World-first technology breathes new life into cystic fibrosis detection and treatment
World-first research led by Monash University could hold the key to better monitoring and treatment of lung disease associated with cystic fibrosis (CF) - a condition thousands of people are diagnosed with each year.
Using X-ray velocimetry (XV), the multi-disciplinary collaboration of physicists, engineers, biomedical engineers and clinicians was able to measure the dynamics of airflow through the lungs during the course of a natural breathing cycle, and measures the presentations of CF lung disease.
The research team, led by Dr. Freda Werdiger from Monash University's Department of Mechanical and Aerospace Engineering, was able to pinpoint the exact locations of abnormal airflow within lungs with CF-like disease, and better quantify the level of disease present.
The successful trial opens up avenues for a range of respiratory diseases to be diagnosed, treated and managed earlier than current technology allows and at a lower radiation dose than current CT scanning.
The study was published in the prestigious journal Scientific Reports.
"In this study we present two developments in XV analysis. Firstly, we show the ability of laboratory-based XV to detect the patchy nature of CF-like disease in affected mice. Secondly, we present a technique for numerical quantification of that disease, which can delineate between two major modes of disease symptoms," Dr. Werdiger said.
"This analytical model provides a simple, easy-to-interpret approach, and one capable of being readily applied to large quantities of data generated in XV imaging. Together these advances show the power of XV for assessing local airflow changes.
"We propose that XV should be considered as a novel lung function measurement tool for lung therapeutics development in small animal models, for CF and for other muco-obstructive diseases."
Cystic fibrosis is a progressive, chronic and debilitating genetic disease caused by mutations in the CF Transmembrane-conductance Regulator gene. Unrelenting CF airway disease begins early in infancy and produces a steady deterioration in quality of life, ultimately leading to premature death.
Effective lung health assessment tools must capture the patchy nature of muco-obstructive lung diseases such as CF, which is important during the early stages of the disease when local treatments could be applied to prevent disease progression.

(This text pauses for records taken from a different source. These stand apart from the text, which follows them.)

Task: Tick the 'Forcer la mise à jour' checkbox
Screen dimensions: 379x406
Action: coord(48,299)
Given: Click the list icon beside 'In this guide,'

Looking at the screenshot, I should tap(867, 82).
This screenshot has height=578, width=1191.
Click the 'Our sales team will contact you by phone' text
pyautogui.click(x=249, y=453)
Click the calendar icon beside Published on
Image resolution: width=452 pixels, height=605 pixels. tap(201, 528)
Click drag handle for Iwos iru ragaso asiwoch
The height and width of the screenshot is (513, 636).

But, current lung function assessment methods have many limitations, including the inability to accurately localize the origin of globally-measured changes in lung health.
Assessments of overall lung health in humans and animals are made using lung function tests that screen for abnormalities by measuring the flow of gas in the airways.

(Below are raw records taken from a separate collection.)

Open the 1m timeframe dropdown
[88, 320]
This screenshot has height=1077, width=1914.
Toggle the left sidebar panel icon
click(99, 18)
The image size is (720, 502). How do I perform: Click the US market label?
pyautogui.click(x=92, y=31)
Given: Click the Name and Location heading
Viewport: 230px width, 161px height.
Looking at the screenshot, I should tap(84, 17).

Spirometry is the most common tool for assessing lung function, however it measures global airflow at the mouth.
Despite the availability of techniques that assess either lung function or lung structure, none of these are able to simultaneously quantify function and identify the origin of those functional changes. Abnormal lung motion during breathing has been demonstrated to be an indicator of disease.
X-ray velocimetry provides non-invasive, high-definition and sensitive real-time images of airflow through the lungs in live organisms.

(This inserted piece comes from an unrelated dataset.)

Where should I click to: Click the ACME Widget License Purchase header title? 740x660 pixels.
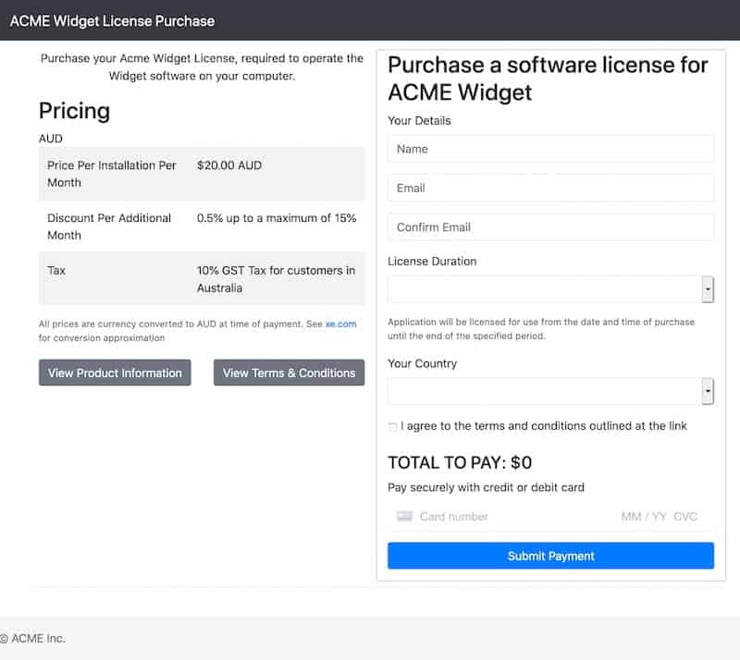click(x=112, y=20)
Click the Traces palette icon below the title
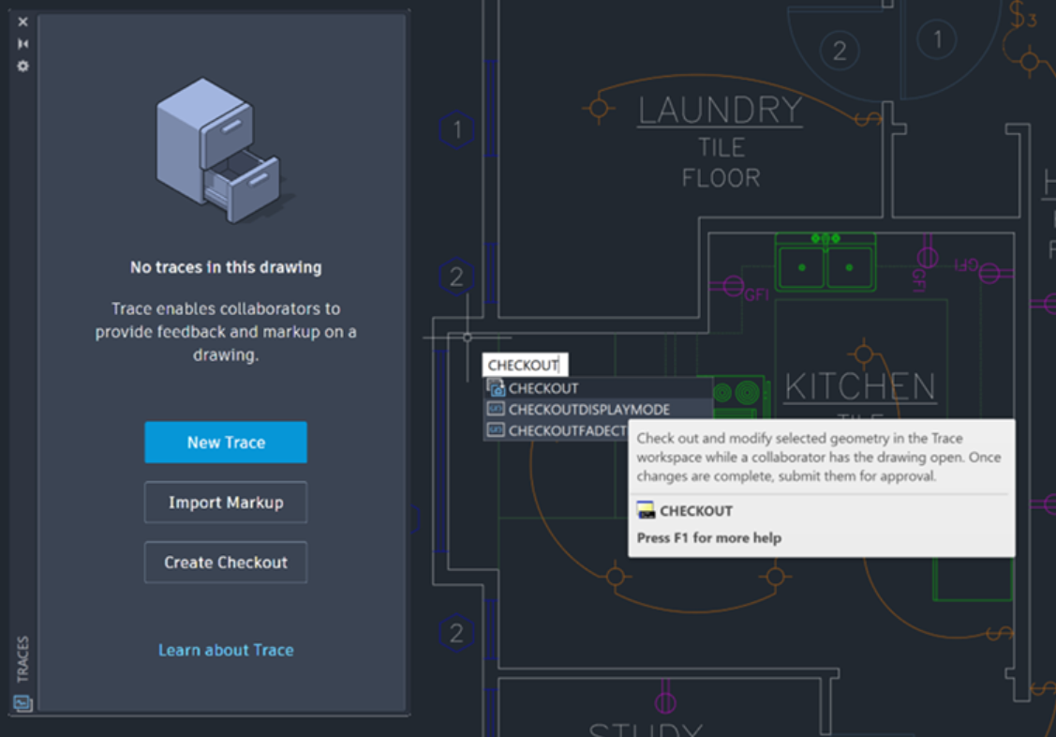 pyautogui.click(x=22, y=703)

The technology was designed and commercialized by Australian-based med-tech company 4DMedical, led by CEO and former Monash University researcher Professor Andreas Fouras. The technology has since been upscaled for clinical use, and in the USA was recently given FDA approval for all respiratory indications in adults.
"To effectively diagnose, monitor and treat respiratory disease clinicians should be able to accurately assess the spatial distribution of airflow across the fine structure of the lung. This capability would enable any decline or improvement in health to be located and measured, allowing improved treatment options to be designed," Dr. Werdiger said.
"The success of XV lies in its ability to draw reliable and meaningful quantitative measures, and this study shows how this can be accomplished.
"In the future, these techniques can be expected to be applied to the numerical characterisation of CF lung disease in larger cohorts and other CF animal models.
"These methods allow analyses to be applied in a straightforward fashion and with minimal manual processing, to enable ongoing study and development of the treatment of CF and other respiratory diseases."